The school year will be over soon, and with it will start summer outdoor activities like going to the pool, bike riding, camps, trampolines, beaches… and the list keeps on going!
No one expects an illness or injuries to occur, but they do. Here are 5 common injuries we find that happens when the summer comes around.
1. Heat- emergencies
In our First Aid classes, we cover the 3 heat-related injuries: 1. heat cramps, 2. heat exhaustion, and 3. heatstroke. In 2014 the Centers for Disease Control and Prevention published that up to 1,000 Americans die each year due to heat-related illness.
1. Heat cramps can easily be treated by seeking shade under a tree or removing the person from the outside environment. Have them rest and gently massage the affected area.
2. Heat exhaustion if not treated quickly can lead to heatstroke, and
3. Heatstroke can lead to death.
There are several differences between heat exhaustion and heatstroke. One of the easier signs to recognize is that heat exhaustion will cause the patient to sweat heavily, while with heat stroke the patient will have more dry and flushed skin.
Treatment for Heat Stroke: bring them into a cool environment, remove clothing down to undergarment, water down patient externally, and apply ice packs to the side of the neck, under the armpit, and the groin area. Blood flow passing these areas will cool the blood down with the intent of cooling the internal temperature.
I have read different reasons for why adult swim exists… give the lifeguards a break to providing time for children to rest. Having four children of my own, I know that if they could stay in the pool “forever,” they probably would.
Adult swim is to give the kids a break with the purpose to prevent fatigue, drownings, and hypothermia. Drowning, among 1 to 4-year-old children, is the second most common cause of death by unintentional injury, after car accidents, according to the U.S. Centers For Disease Control And Prevention. Children are also more likely to drown in a swimming pool than anywhere else.
Whether it be from running, jumping, walking, or biking… slips, trips, falls, and injuries from physical! activities are bound to happen. Keep in mind that common upper and lower extremity bleeds will not present as when there is a bleed of the head.
Remember, the head is very vascular, meaning it has a lot of small arteries and veins that will seem like the injury it’s a lot worse than it is. Once the blood is controlled, you will likely see a smaller injury than you expected.

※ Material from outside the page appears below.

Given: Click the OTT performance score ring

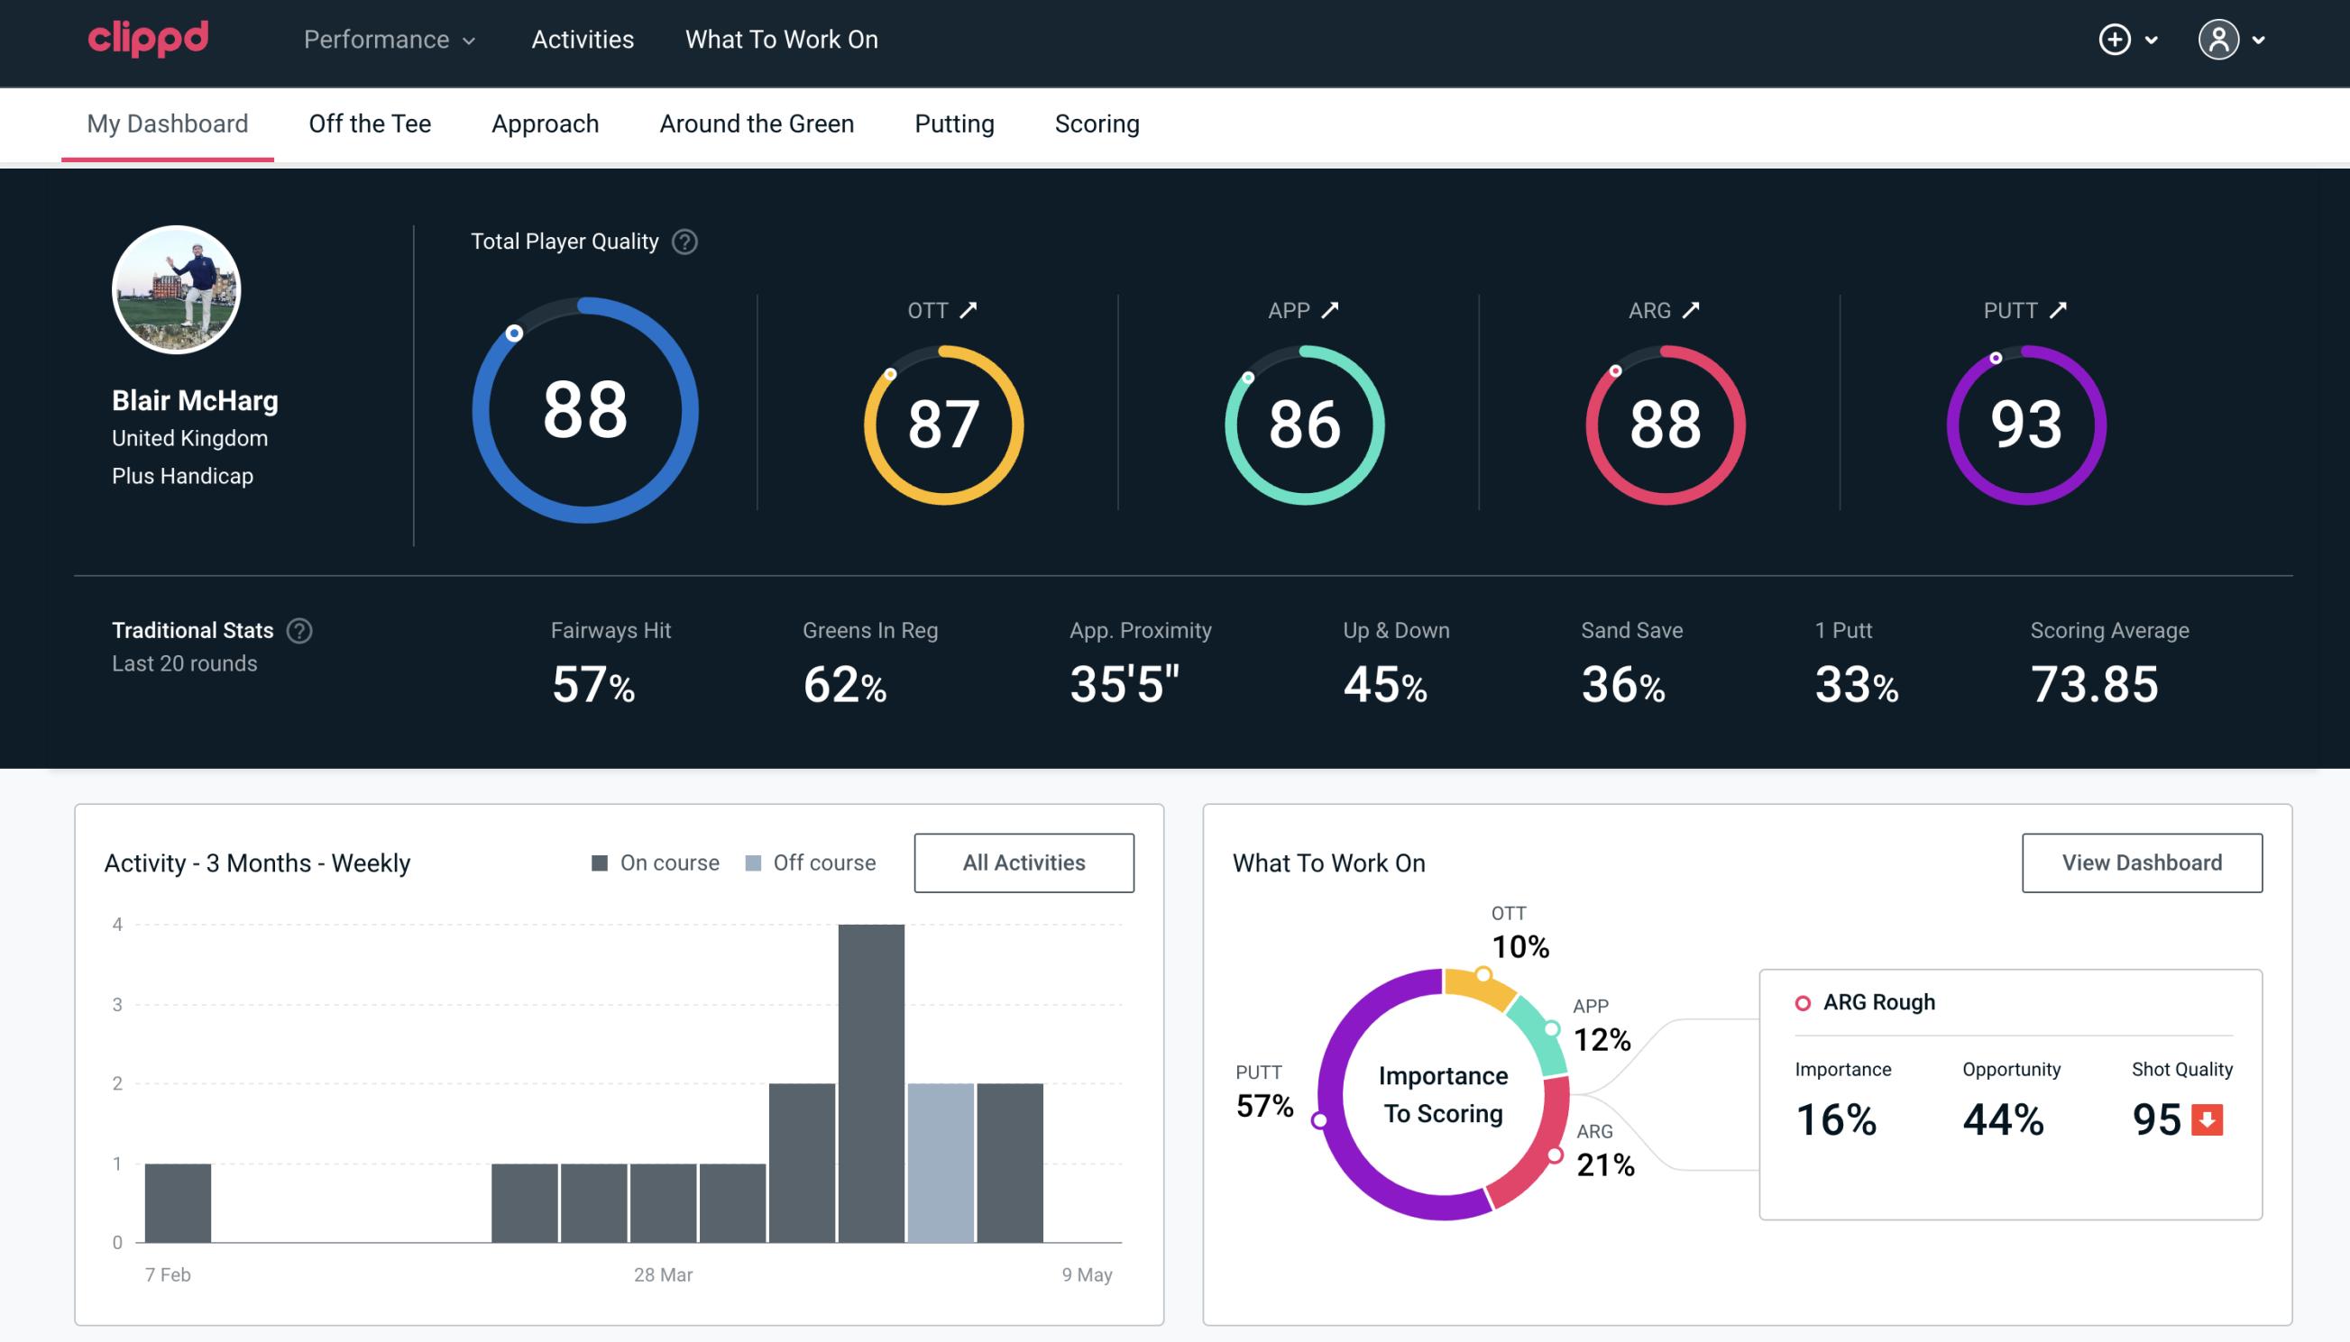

At the same time, pay close attention to how the person injured themselves. This will also provide you with an idea of how severe the injury could actually be.
Keep it simple! Sports-related injuries from playing indoor or outdoor sports can sometimes be difficult to assess. We also find people wanting to continue playing with the hope and belief that their injury is something minor, as many of us do. Home care using the RICE (rest, ice, compression, elevation) technique is usually and many times the solution for minor sprains.
However, a serious strain or break can be overlooked, while it should be seen by a doctor. Keep in mind, between a sprain, strain, or fracture, the strain tends to hurt the most.
For upper extremity injuries, if the patient has immobilized their injury by holding the injured part to their body, do not try and use fancy splints and braces. Simply find something, like a jacket tied around the body, to help secure the injury to the body and wait for help to arrive. For lower extremities, leave the patient in a position of comfort and wait for help to arrive.
Not all sunburns require a trip to the hospital, however, there were nearly 34,000 emergency room visits in the U.S. due to serious sunburns, according to recent research in Dermatology.
The initial treatment for sunburn is to apply cool running water over the affected site. Monitor the affected area for blistering, especially if it covers a large portion of the body. If you are unsure of the severity of sunburn, visit your local hospital or doctor.
Signs and symptoms may include, pinkness or redness, skin that feels warm or hot to the touch, pain, tenderness and itching, swelling, small fluid-filled blisters, which may break; along with headache, fever, nausea, and fatigue if the sunburn is severe.